Saturday, February 5, 2011

At a recent meeting, one of our parishioners made a comment that started me thinking (which in itself made the evening worthwhile!). The comment was about the range of people who identify themselves as members of the parish and, at least as I heard it, how those who come to us for the reasons people come to any parish might not be getting full consideration.

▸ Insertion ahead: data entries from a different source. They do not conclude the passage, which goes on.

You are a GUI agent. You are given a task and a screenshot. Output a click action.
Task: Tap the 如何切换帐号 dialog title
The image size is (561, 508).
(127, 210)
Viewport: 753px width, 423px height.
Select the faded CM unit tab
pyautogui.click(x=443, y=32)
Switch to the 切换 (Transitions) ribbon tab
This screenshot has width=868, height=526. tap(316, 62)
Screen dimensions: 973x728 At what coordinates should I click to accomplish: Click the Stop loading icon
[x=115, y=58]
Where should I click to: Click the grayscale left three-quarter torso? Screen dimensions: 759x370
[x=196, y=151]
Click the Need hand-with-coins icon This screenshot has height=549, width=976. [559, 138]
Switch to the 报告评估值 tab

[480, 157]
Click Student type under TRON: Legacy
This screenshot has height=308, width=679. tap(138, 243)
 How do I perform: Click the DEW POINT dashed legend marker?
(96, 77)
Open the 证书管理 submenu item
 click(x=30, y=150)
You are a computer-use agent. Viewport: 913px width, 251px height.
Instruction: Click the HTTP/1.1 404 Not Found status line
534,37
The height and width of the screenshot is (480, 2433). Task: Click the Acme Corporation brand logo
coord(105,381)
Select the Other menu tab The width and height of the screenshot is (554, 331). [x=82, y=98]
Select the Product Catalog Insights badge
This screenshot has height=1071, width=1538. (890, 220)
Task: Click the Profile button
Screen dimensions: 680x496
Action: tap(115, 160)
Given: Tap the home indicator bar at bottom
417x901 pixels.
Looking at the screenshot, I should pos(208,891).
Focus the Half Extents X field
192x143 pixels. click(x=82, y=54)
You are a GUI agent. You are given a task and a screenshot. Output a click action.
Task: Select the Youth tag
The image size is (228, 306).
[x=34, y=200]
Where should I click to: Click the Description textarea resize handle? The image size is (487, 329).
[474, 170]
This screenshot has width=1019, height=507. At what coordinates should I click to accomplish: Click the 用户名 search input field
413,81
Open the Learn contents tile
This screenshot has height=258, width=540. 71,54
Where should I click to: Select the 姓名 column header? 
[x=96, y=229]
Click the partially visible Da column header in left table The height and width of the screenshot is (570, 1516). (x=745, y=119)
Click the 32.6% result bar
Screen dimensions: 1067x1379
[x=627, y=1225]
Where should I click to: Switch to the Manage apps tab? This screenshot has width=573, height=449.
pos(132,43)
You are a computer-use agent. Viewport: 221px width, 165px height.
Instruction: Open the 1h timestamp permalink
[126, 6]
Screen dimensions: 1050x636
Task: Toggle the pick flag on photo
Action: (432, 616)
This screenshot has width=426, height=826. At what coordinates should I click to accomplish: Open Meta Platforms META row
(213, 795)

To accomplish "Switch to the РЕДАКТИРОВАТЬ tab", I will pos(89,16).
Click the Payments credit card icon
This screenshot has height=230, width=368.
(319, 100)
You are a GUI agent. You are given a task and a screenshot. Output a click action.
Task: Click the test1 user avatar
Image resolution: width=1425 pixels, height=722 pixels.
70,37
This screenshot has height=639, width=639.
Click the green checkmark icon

Interestingly enough, while I have been thinking about how we might deal with that, I have also found myself this week being more engaged with those who might fit the definition of usual parishioner, coming with questions of faith, seeking understanding and clarification about what is and is not sin, wanting healing for past hurts and wondering how we live out our faith here.
I did a little research to get some deeper understanding of what people want from their Church, and found responses such as the following:

“theological compatibility, openness, community, challenging teachings, congregational liveliness, creativity, and fresh, contemporary worship music.”

“A community that is open to being transformed by God's love and open to being honest with each other throughout that process.”

“a place that values what they bring to the table in such a way that it's natural to get involved because their gifts/talents are both needed AND desired as part of the body of Christ.”

“As a convert to the Catholic Church, the main thing I was looking for was an encounter with Jesus Himself, which I found in the scriptures and in the sacraments, most especially the
Eucharist. I wanted the truth about what the early Christians did, believed, how they behaved. I feel like it was incredibly counter cultural then, and authentic Catholicism still remains incredibly counter-cultural.”

“Basically, the Catholic Church offered me the faith of history, the faith of the early Christians, I feel the faith of the Scriptures, all in the power of the Holy Spirit.”

“So to sum it up: what draws me to the Church? Jesus, the relentless insistence of the truth of the Word, the Sacraments (especially the real presence of Jesus in the Eucharist), the liturgy, the ancient way of doing things, the timelessness of it all, and again, truth.”

“If there are three words to sum up my statements, here they are: relationship, practicality and accessibility.”

How about you? What do you need and want from your parish? The parish staff is here for you, and we need to always be sure that we are responding to what matters to you the most. If there is something you would like to share about that, let me know through a note, email, in person or though my blog. Then together, we can work at figuring out how to respond for you and for the parish as a whole. This is one of the two main reasons we are continuing the planning process. The two reasons are:

1. To develop a clear understanding of who we are as a parish community, so that everyone involved with the parish in any way experiences that we are a unified community with a specific mission related to the overall mission of the Body of Christ.

2. To identify and enact strategies which ensure our developing the resources of time, talent and treasure necessary for now and for the future.